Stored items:

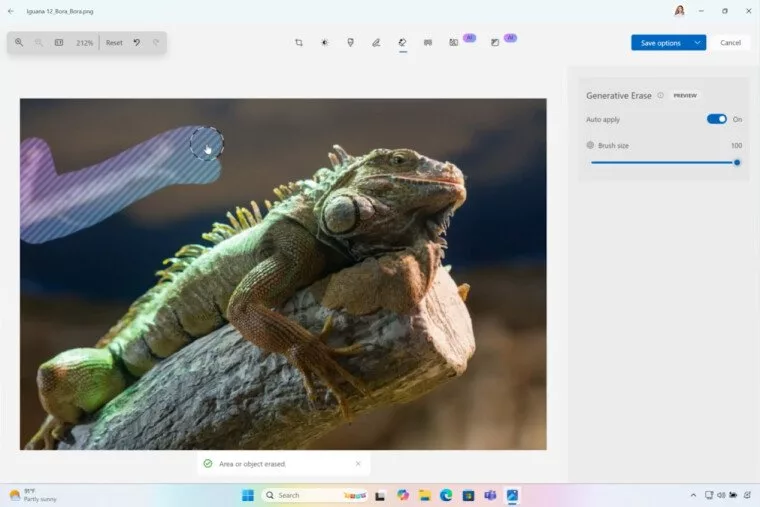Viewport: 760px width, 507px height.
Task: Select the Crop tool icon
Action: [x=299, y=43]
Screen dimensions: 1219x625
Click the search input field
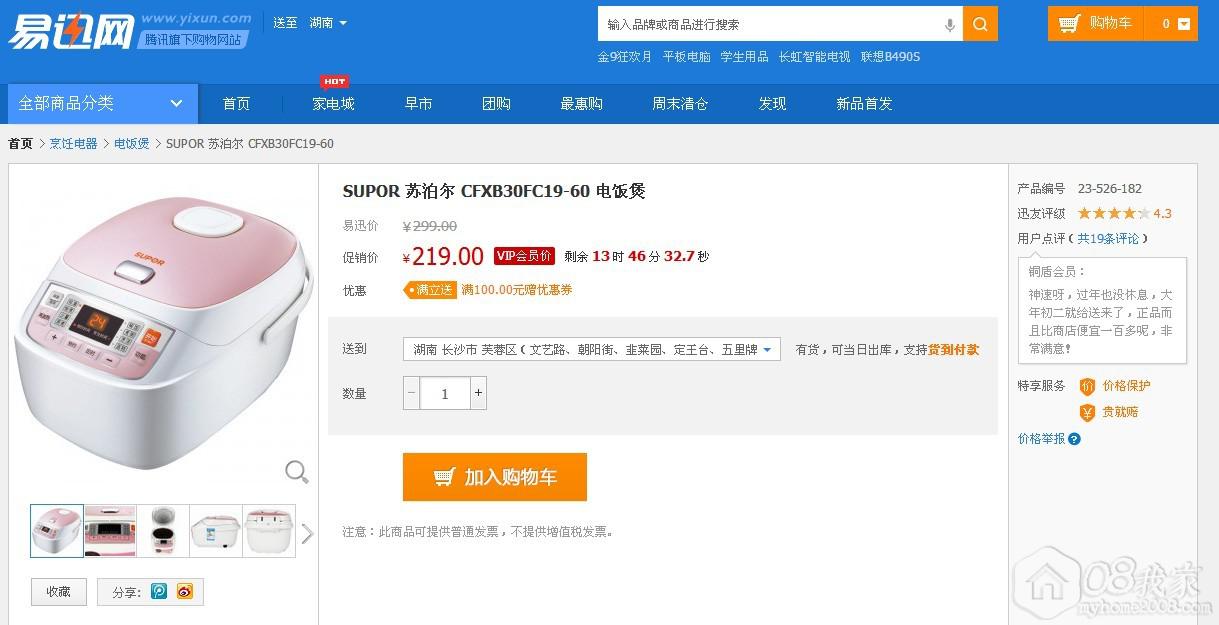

PROBLEM STATEMENT:
Your output should consist solely of the lines from the line containing "Screen dimensions: 1219x625" through the last line of the entries, verbatim, minus any pictures.

RESULT OF THE TASK:
Screen dimensions: 1219x625
Click the search input field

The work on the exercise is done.